Юртайкин вглядывался в избы, утонувшие в снежных наметах, в тополя и клены, кружевные от снега, и чувствовал приятную бодрость: предстоял долгий путь, вдосталь надышится морозным воздухом, увидит деревеньки в снегу, а ведь это, пожалуй, он не видел уже с детства.
Женщина, шедшая впереди - вместе сошли они с поезда, - то растворялась в белом мареве, то снова показывалась, резко выделяясь на снегу кирпично-розовым полушубком. А вдруг и ей до Угреничей? Юртайкин перебросил чемодан в другую руку и поспешил за женщиной.
- То-то я не признала вас. - Она остановилась, пытливо рассматривая Глеба. - Что же за мной-то увязались? Мне в Старокунье, а вам направо. А идти вам до Угреничей еще верст пятнадцать.
- Значит, лучше вернуться? - спросил он упавшим голосом.
- Теперь уж зачем ворочаться… Лучше так пройдете. Справа целиком, потом ровочек будет, а там на большак выйдете. Может, машина какая попадется. А нет - большаком до Угреничей и дойдете.
Женщина пошла вперед и вскоре нырнула вниз, исчезнув за увалом. Теперь надеяться Глебу уже было не на что - он ринулся по «целику», проваливаясь в снег чуть не по пояс.
Что ни говори, нелегкая жизнь у газетчика! Ради какого-то жалкого очерка о ходе подготовки к весеннему севу в отстающем колхозе терпеть такие проклятия! А ведь описание путешествия могло бы хватить на целый рассказ. В довершение повалил снег - и какой! Вчерашняя метель, улегшаяся было к утру, снова опомнилась и стала кидаться охапками снега.
Сколько он плавал в снегу - час, два? .. Во всяком случае, добравшись до пригорка и усевшись на чемодан передохнуть, он уже не чаял переночевать сегодня под крышей. И вдруг услышал странные, чавкающие всхлипы. Он повернулся и тотчас уперся руками в бревна. Сарай!.. Он не поверил своим ушам: оттуда неслись успокоительные звуки- мерное дыхание, хруп и возня.
- Ну, банда, цыть!.. Пошла, подлая!.. - раздался густой мальчишеский басок.
Из сарая тянулось тонкое позвякивание молочных струй о ведро. Там доили корову. Юртайкин обогнул сарай, оббил с себя снег и пошел в семи низкой избы, но самые окна занесенной снегом.
- Здравствуйте, люди добрые! - объявил он с порога, открыв двери и никого не увидев.
На печке послышались возня, вниз свесилась заспанная женская голова с растрепанными полосами.
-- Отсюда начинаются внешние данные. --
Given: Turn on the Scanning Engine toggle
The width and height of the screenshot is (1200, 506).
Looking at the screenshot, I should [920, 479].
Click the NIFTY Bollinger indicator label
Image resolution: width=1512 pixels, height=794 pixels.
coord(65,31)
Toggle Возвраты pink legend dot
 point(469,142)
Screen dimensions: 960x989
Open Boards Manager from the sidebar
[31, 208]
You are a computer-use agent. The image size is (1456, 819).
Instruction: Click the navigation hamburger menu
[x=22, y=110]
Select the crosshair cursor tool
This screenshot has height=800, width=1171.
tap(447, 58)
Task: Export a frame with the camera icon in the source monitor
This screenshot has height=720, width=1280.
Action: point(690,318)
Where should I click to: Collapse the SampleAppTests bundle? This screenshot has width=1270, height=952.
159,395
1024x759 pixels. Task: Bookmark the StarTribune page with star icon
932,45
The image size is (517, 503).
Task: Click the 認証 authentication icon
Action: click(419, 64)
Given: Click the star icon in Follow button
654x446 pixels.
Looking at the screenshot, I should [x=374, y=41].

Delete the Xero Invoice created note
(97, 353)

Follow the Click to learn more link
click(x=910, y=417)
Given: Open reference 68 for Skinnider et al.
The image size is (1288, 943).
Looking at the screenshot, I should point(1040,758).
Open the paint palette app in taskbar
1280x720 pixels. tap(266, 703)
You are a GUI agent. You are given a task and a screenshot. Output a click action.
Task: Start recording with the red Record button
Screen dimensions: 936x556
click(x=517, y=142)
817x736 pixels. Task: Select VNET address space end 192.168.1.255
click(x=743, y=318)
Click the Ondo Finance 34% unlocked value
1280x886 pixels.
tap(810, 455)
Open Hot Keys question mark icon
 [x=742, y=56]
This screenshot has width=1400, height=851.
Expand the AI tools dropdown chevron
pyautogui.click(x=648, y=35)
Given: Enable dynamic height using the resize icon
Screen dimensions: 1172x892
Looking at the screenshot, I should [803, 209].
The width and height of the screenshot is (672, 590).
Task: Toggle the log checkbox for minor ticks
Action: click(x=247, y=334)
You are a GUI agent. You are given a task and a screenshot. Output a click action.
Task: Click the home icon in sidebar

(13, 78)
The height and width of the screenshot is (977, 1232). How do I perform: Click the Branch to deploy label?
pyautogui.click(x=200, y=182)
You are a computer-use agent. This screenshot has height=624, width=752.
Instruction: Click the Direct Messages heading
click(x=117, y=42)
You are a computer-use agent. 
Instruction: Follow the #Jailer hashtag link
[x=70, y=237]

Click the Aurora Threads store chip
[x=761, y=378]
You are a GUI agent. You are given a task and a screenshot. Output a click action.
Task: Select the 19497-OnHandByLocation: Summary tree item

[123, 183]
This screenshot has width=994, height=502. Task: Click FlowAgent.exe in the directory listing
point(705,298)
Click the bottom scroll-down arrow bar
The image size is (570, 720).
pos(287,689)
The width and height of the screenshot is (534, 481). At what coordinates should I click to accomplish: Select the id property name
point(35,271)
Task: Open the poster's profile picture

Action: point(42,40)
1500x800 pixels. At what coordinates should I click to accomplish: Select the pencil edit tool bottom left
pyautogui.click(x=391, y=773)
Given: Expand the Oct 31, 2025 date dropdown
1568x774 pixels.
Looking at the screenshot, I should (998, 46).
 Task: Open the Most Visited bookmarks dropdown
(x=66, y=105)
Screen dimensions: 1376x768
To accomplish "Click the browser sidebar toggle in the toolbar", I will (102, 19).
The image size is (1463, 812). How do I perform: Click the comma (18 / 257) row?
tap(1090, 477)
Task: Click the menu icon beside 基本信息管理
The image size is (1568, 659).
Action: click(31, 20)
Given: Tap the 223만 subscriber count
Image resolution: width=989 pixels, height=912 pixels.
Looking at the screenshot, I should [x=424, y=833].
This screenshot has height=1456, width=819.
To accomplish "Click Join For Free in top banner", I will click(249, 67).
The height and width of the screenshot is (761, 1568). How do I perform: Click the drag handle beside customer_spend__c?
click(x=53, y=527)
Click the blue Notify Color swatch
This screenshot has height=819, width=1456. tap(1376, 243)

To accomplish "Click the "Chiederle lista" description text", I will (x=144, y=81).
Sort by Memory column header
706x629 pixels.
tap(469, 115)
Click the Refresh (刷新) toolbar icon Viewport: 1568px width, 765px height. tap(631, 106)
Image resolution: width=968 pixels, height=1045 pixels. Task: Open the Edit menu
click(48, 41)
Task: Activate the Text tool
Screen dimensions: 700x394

- Заходите, - сказала женщина.
- Что, не рады незваному гостю?
Женщина криво усмехнулась.
Юртайкин стал подробно объяснять, как заблудился. Женщина выслушала его без удивления и не сделала попытки сойти.
- Скоро хозяин придет, - сказала она и, помолчав, добавила: - Захворала я, извиняйте…
В избу с шумом ввалился мальчишка - рослый, с румянцем во всю щеку, с подойником в руке. Он поставил его на скамейку, оглядел пришельца сияющими глазами и спросил:
- Это кто, мам?
- Пойди отца позови. К нему, чай.
Мальчишка захлопнул двери, мать отвернулась к стене и больше не поворачивалась к гостю - то ли от безразличия, то ли от полного к нему доверия.
Глеб напился воды, закурил и повеселевшими глазами стал рассматривать комнату, в которой, помимо печи, были еще стол и полати, застланные одеялами и подушками. На стене висела картина, порванная в нескольких местах, изображавшая замок над озером и девушку, кормившую с берега лебедей. На столе трещала лампа-трехлинейка. Под скамейкой мокло что-то в корыте, издавая кислый запах.
- Тут, Сазон, до тебя человек пришел, - сказала хозяйка.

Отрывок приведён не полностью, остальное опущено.